Jump to Main Content
Identifying free-text features to improve automated classification of structured histopathology reports for feline small intestinal disease
- Awaysheh, Abdullah, Wilcke, Jeffrey, Elvinger, François, Rees, Loren, Fan, Weiguo, Zimmerman, Kurt
- algorithms, artificial intelligence, automation, biopsy, cats, gastrointestinal system, histology, histopathology, inflammatory bowel disease, lymphoma, neural networks, plasma cells
- The histologic evaluation of gastrointestinal (GI) biopsies is the standard for diagnosis of a variety of GI diseases (e.g., inflammatory bowel disease [IBD] and alimentary lymphoma [ALA]). The World Small Animal Veterinary Association (WSAVA) Gastrointestinal International Standardization Group proposed a reporting standard for GI biopsies consisting of a defined set of microscopic features. We compared the machine classification accuracy of free-text microscopic findings with those represented in the WSAVA format with a diagnosis of IBD and ALA. Unstructured free-text duodenal biopsy pathology reports from cats (n = 60) with a diagnosis of IBD (n = 20), ALA (n = 20), or normal (n = 20) were identified.
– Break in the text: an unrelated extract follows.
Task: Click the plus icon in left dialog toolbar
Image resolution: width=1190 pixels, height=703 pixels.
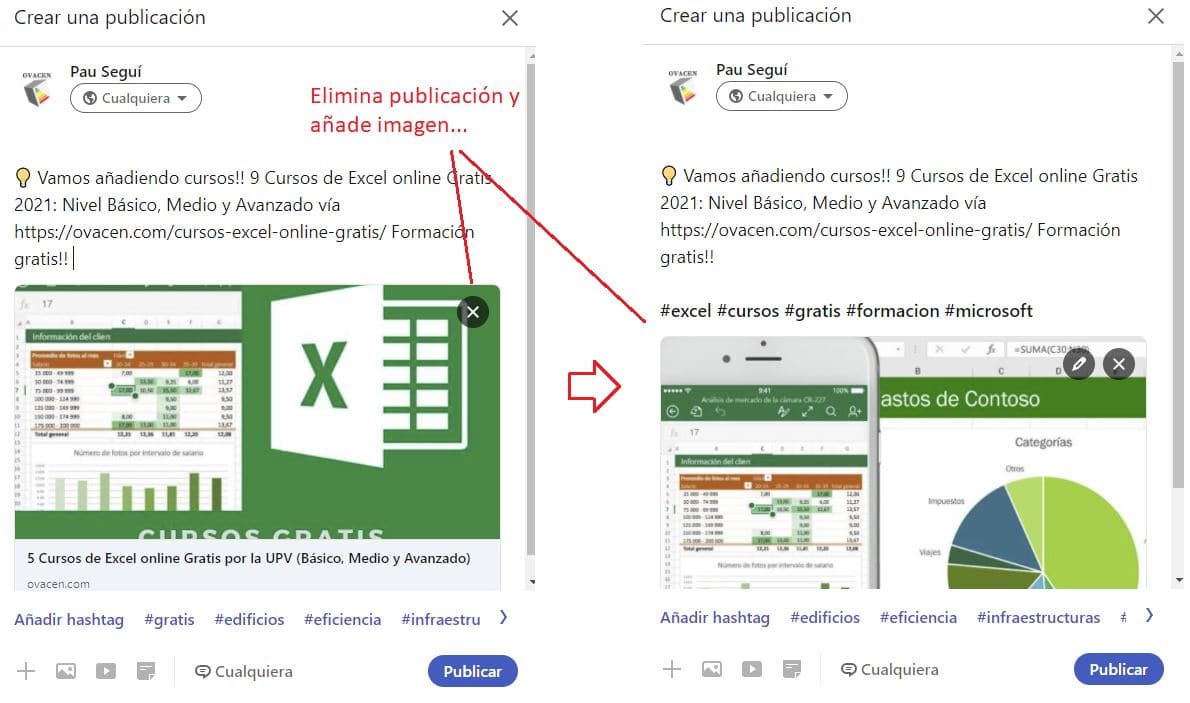Action: click(x=26, y=671)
Biopsy samples from these cases were then scored following the WSAVA guidelines to create a set of structured reports. Three supervised machine-learning algorithms were trained using the structured and then the unstructured reports. Diagnosis classification accuracy for the 3 algorithms was compared using the structured and unstructured reports. Using naive Bayes and neural networks, unstructured information-based models achieved higher diagnostic accuracy (0.90 and 0.88, respectively) compared to the structured information-based models (0.74 and 0.72, respectively). Results suggest that discriminating diagnostic information was lost using current WSAVA microscopic guideline features. Addition of free-text features (number of plasma cells) increased WSAVA auto-classification performance. The methodologies reported in our study represent a way of identifying candidate microscopic features for use in structured histopathology reports.